In this article, we will explore how to go about getting a credit card with bad credit, what pitfalls to avoid in using your credit card, and how you can actually improve your credit score using a new or existing credit card.
So, what exactly is “bad credit”?
Well, the definition of bad credit varies depending on the credit card company or bank you work with. Each lender has their own idea of what they consider to be a good or bad credit score.
In general, a bad credit score is anything below 600. A good score is anything above 700. Why does this score matter? Your credit score will determine if a credit card company or bank will issue you credit.
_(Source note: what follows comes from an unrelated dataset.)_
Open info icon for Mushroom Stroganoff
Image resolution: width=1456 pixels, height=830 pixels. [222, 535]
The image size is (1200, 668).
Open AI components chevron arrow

Just as important, how much interest you are charged for the loan or credit card balance is governed by your credit score.
|Good Credit||700 to 749|
|Fair Credit||650 to 699|
|Poor Credit||600 to 649|
|Bad Credit||Below 600|
It is important to keep in mind that credit scores can vary be region. In general, credit scores are lower in California, Texas, Arizona, Texas and Florida. The highest credit scores tend to be found in the northern plains states like Minnesota, the Dakotas and Montana. This is important to keep in mind, because if your credit score is low and you are living in Southwest United States - you may actually be on par with other consumers in your area.
How are These Scores Calculated?
These credit scores are compiled by the “big three” credit agencies: Experian, Trans Union and Equifax. These companies collect financial information on every American and assign a credit score based on five questions. These are shown below in order of importance.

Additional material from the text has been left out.